Re-assessing celibacy in the Catholic Church

Since the documentary last week about Father Cleary, I have been re-evaluating my thoughts about clerical celibacy in the Roman Catholic Church.  Despite the fact that recent popes have adamantly refused to consider a married clergy, it is worth remembering that even in the RC Church, clerical celibacy did not become a requirement until the 13th century, when it was imposed in an attempt to control wide-spread abuse.  Additionally, it is a practice which has never been introduced by the Orthodox Catholic Church, and a requirement which is not being universally imposed on some converts from among the Anglican clergy who are already married.  So clerical celibacy is not in that circle of doctrinal beliefs like the divinity of Christ, for instance, or the Trinity of God, which Rome believes could not be changed.

The traditional argument in favour of clerical celibacy with which I grew up, and which is still the principle defence used by the Church, is that celibacy frees the priest from the demands of a wife and family, giving him greater freedom to respond without limits to the needs of the Catholic community which he serves.  I pretty much accepted this view as I was growing up, including the corollary that celibacy was a higher calling demanding greater sacrifice than marriage.  This puts the celibate on just a little higher level than the ordinary laity who have succumbed to the more basic needs of human life.

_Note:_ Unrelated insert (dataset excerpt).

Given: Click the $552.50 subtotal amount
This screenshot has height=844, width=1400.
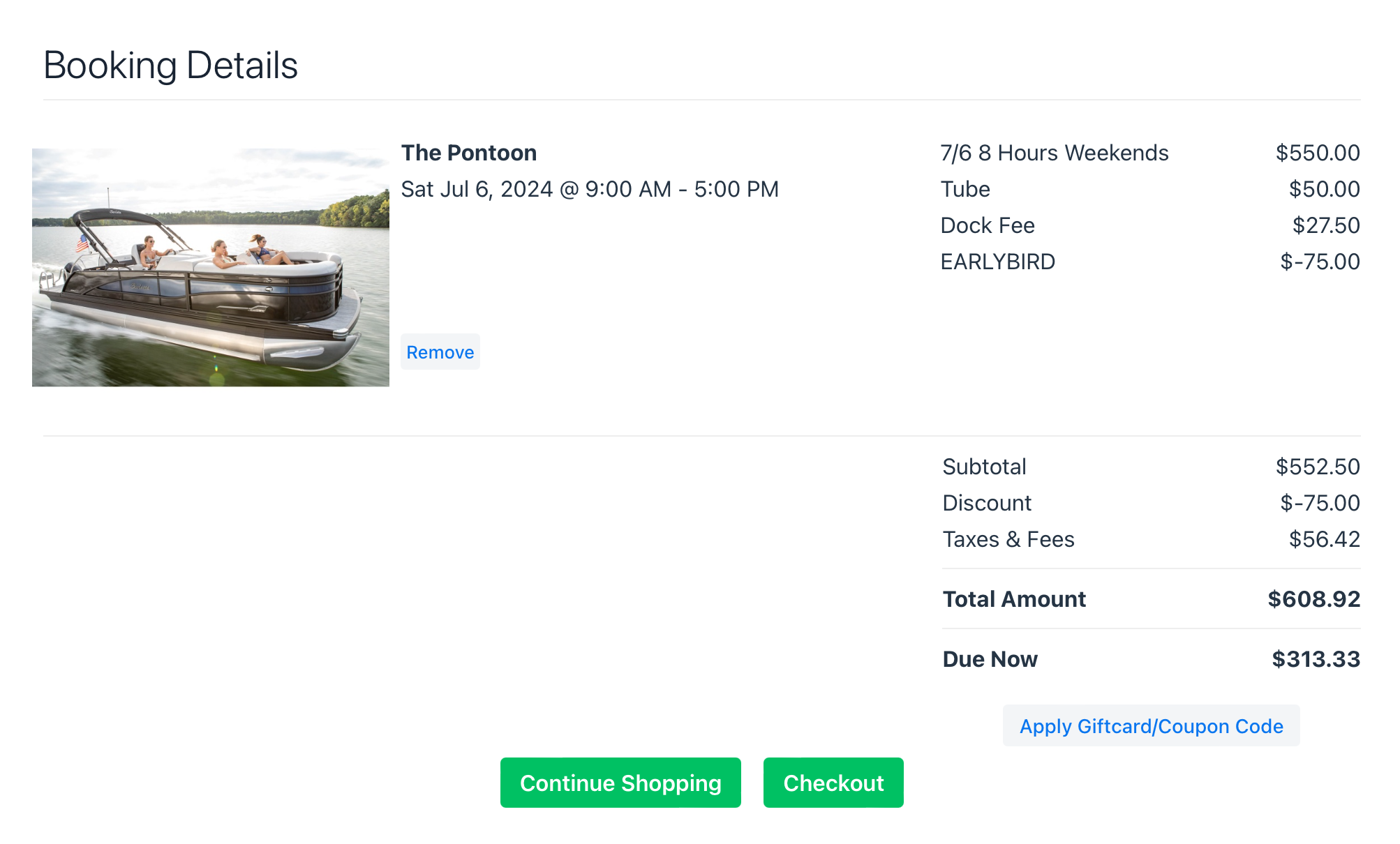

Examining this view in the light of nine years experience as a nun, and thirty-five years of marriage, I humbly suggest that this view of celibacy is a little off the mark.  Marriage is not easier than celibacy.  It is not a series of riotous romps in bed night after night.  On the contrary, living full time with another adult with opinions, evaluations, goals, and traditions different from ones own is one of the most demanding experiences life can offer.  Raising children together makes the task doubly demanding.  In my view, there is no other circumstance in life that puts greater demands on one’s personal egocentrism.  You just cannot make a marriage last without being willing to re-examine and frequently to relinquish many of your pet practices, assumptions, even, on occasion, convictions.

Sex can bring great pleasure.  But it often does not.  The divorce rate makes it clear that sex in itself does not hold a marriage together.  In any case, making a marriage work sometimes is simply impossible.  But even in the most successful marriages, there are days when it seems unachievable at any cost, or at least more difficult than is worth it.  I like being married.  It is one of the best things that I have ever done, and my husband is one of the most wonderful things in my life.  But it has not always been easy, and it is I who have made it difficult as often as my partner, as we each attempt to stretch and grow and reach across that great space that exists between the human consciousness of two separate human beings.

So I think is marriage potentially one of the most maturing and rewarding of all human endeavours.  At the same time, I think celibacy is frequently a dangerous state in which the self-centered egocentrism of childhood remains unchallenged throughout adulthood.  As a result a tremendous number of celibate priests remain immature, cursed with the arrogance that comes with a life-time of never being challenged, lacking the courage that comes when one enters into a close enduring relationship with an equal adult.

I fear this childish arrogance and unexamined self-satisfaction often reaches deep into the  Roman Catholic hierarchy itself.  Many in the hierarchy also strike me as incredibly naive about sexual matters, placing all sexual indiscretions in the same shameful category.  Homosexuality between consenting adults is just as sinful as paedophilia, which is equally as perverted as transvestism or having an affair with a woman, married or not.  An underlying assumption is that these problems occur because some men simply do not have the strength of character and self-control to maintain their vow of celibacy.  Sexual indiscretions have been treated with such cowardice and secrecy and their discovery the source of such shame that serious help for the errant priest to face and deal with his problems has often been effectively unavailable.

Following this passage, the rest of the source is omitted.